Folha de S. Paulo


A cabeça inglesa do dr. Hussein

Brasileiros são cordiais e acolhedores. Parisienses são ríspidos e mal-humorados. Japoneses são sorridentes e solícitos. Existem vários rótulos que buscam descrever o temperamento médio dos habitantes de diferentes regiões.

Vivi um episódio que ilustrou pelo menos uma das múltiplas facetas dos ingleses –um povo difícil de definir mesmo com estereótipos, dada sua diversidade (e convivência com todos os tipos). Quem me deu a lição foi um inglês de ascendência árabe, um médico chamado Hussein (mesmo nome do temível ex-ditador iraquiano, assassinado pelos prepostos do também temível George W. Bush).

Eu estava em Londres para um evento num dos hotéis mais elegantes e caros do mundo, The Dorchester. Quando lá cheguei, vindo de Paris, meus olhos estavam doloridos, ultrassensíveis à luz –o brilho do celular penetrava como uma navalha.

Naquela noite, por exemplo, participei de um jantar histórico no hotel, preparado a quatro mãos pelos (assistentes dos) chefs Joël Robuchon e Alain Ducasse, os mais estrelados do planeta. Apesar da meia-luz do ambiente, passei o jantar de óculos escuros, e parecia um Ray Charles quando fui conversar com eles.

(A quem interessar possa: comparando os pratos de um e de outro, não sobrou dúvida: Ducasse é impecável, mas Robuchon é um gênio, ganhou de goleada.)

No dia seguinte, no quarto com cortinas cerradas, liguei para o seguro-saúde. Perguntaram se eu queria que o médico fosse ao hotel –eu preferi ir ao consultório, caso ele precisasse usar equipamentos para me examinar.

E assim, quase cego, tateei meu caminho até um táxi do hotel para me dirigir ao consultório do dr. Hussein. A consulta foi rápida. Fiquei lisonjeado quando ele explicou o meu mal: nada grave, apenas "alergia à primavera de Paris". Mais chique impossível... Era só o pólen francês!

Algumas gotas de um colírio com cortisona, que ele já aplicou na hora, e em um dia eu já estaria refeito.
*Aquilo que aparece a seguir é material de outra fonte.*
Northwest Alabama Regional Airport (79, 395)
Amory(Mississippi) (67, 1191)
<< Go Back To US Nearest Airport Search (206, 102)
Agradeci e, ainda de óculos, disse que pediria à recepcionista para chamar um táxi.

"Mas... você não está no Dorchester?", ele retrucou, o cenho moreno franzido. Pensei que ia dizer algo do tipo: nesse hotel só ficam milionários, portanto se você está lá, deve ser um deles, por que não está com uma limusine do hotel? Ou com seu próprio motorista?

Mas não: a cara de espanto dele prosseguiu enquanto dizia: "Nós estamos próximos ao Hyde Park; você não precisa de táxi, basta pegar o ônibus 74 aqui em frente, ele vai pela Park Lane e o deixa em frente ao hotel". Ainda inseguro, com um espectro de Saramago rondando minha visão, hesitei.

Ele não. Pelo contrário. Quase ofendido, pegou-me pelo braço, saiu comigo à rua e me levou até o ponto. "O ônibus chega a qualquer momento. A cortisona já está fazendo efeito, você enxergará o número do ônibus e enxergará o hotel."

Na cabeça inglesa do dr. Hussein, não fazia sentido usar um táxi no lugar de transporte público, mesmo para um possível milionário, mesmo ligeiramente doente. Mesmo num país riquíssimo, o centro financeiro do mundo.

É verdade que a cultura anglo-saxã, impregnada pelo espírito do protestantismo, detesta gastar dinheiro (ao limite de desprezar prazeres da vida) e adora acumular. Chato. Mas também um país que já viveu agruras da guerra tira dela ensinamentos que têm sua dose de sabedoria.

E não é só porque o brasileiro está no Dorchester que ele tem que menosprezar a cultura comum de usar o transporte público. Mesmo que esteja sofrendo com a chiquérrima alergia à primavera de Paris.